- [EXCERPT PROVIDED]:
·····

Do you remember the shelves of canning jars at your grandparents’ house? Or maybe you also keep canning jars to process and preserve food.
Most jars have had “Mason” inscribed in the glass, and likely they also have been inscribed with “Ball” or “Kerr.”
So what’s this about Jarden?
Preservation is essential for feeding a population, especially in areas with seasons when food is not harvested. Napoleon is often credited with promoting the need for preserved food for his soldiers.
The French government in 1795 offered a reward to anyone who invented an effective method for preserving large amounts of food. In 1809 Nicholas Appert determined that food cooked inside a jar did not spoil unless the seal leaked. This is the basis for home canning today, but the jars and seals have improved over the years.
In 1858 a New Yorker by the name of John Mason built a machine that could cut threads onto zinc lids. The threaded lid with rubber ring and a glass jar with molded threads on its neck provided for a sealing mechanism.
This meant that the jar could be used repeatedly with a screw-on lid. Because of technicalities in patenting, Mason failed to profit from his invention.
As a result, other companies made jars with threads in the glass. (Today the Mason name identifies a jar that has a wide sealing surface on the lip of the jar and is tempered, so it can withstand high heat.)

·····

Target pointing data
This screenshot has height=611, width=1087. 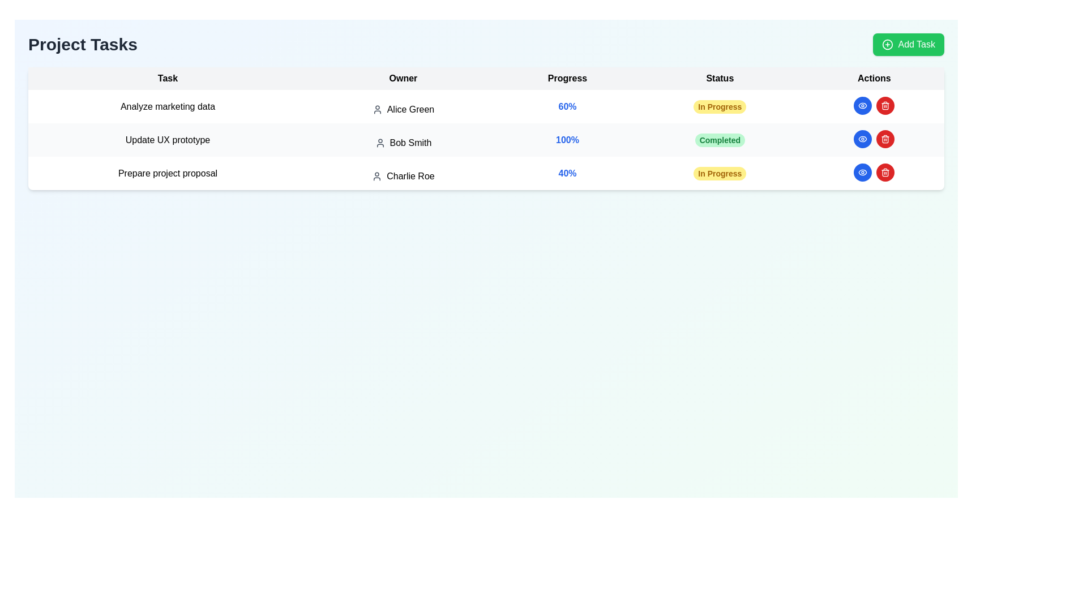 What do you see at coordinates (380, 143) in the screenshot?
I see `the ownership icon located in the 'Owner' column of the second row, positioned to the left of 'Bob Smith' in the project tasks table` at bounding box center [380, 143].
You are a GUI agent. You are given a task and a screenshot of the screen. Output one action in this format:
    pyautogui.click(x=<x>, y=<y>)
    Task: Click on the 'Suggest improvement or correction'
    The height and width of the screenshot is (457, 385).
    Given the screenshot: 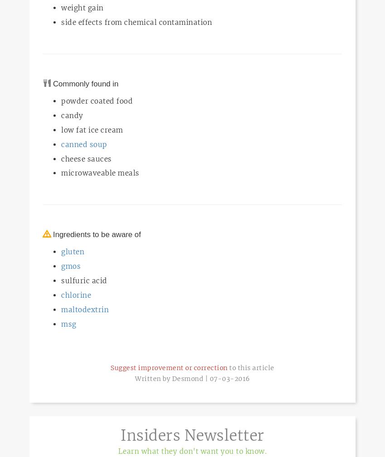 What is the action you would take?
    pyautogui.click(x=168, y=368)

·····

- [DIRECTIONS]:
- 1) List every year that appears in the passage on canning jars.
- 2) Reproduce the passage on canning jars word for word, beginning with the words "The French government" and ending after the words "a sealing mechanism.".
- 3) Continue the passage on canning jars from its final sentence.

- [ANSWERS IN ORDER]:
- 1) 1795, 1809, 1858

- 2)
The French government in 1795 offered a reward to anyone who invented an effective method for preserving large amounts of food. In 1809 Nicholas Appert determined that food cooked inside a jar did not spoil unless the seal leaked. This is the basis for home canning today, but the jars and seals have improved over the years.
In 1858 a New Yorker by the name of John Mason built a machine that could cut threads onto zinc lids. The threaded lid with rubber ring and a glass jar with molded threads on its neck provided for a sealing mechanism.

- 3)
About this time, glass jars with glass lids held down by a wire mechanism were the norm. A rubber ring placed between the lip of the jar and the glass lid created a seal. The process called for tightening the lid to the jar after it had been processed. The rubber ring made it easier to seal the jar, so these jars were called “Lightning” jars.
The Hazel-Atlas Company produced glass jars for home canning from the late 1800’s until 1964 and usually had the name Atlas inscribed on the jar. They had a raised lip, to help prevent cracking.
The Ball brothers, who had been making wood-jacketed tin cans for storage of oil, lard, and paint, soon took over the home canning industry. In 1883 they moved from Buffalo, N.Y., to Muncie, Ind., and switched to glass products. Muncie gave away free natural gas to companies that would build there, and the Ball brothers took advantage of this offer, because they needed a lot of natural gas to fire the furnaces to make the glass. For years they made and sold jars and canning supplies, including the Ball Blue Book.
The Ball Blue Book, with home canning instructions and recipes, is still published today.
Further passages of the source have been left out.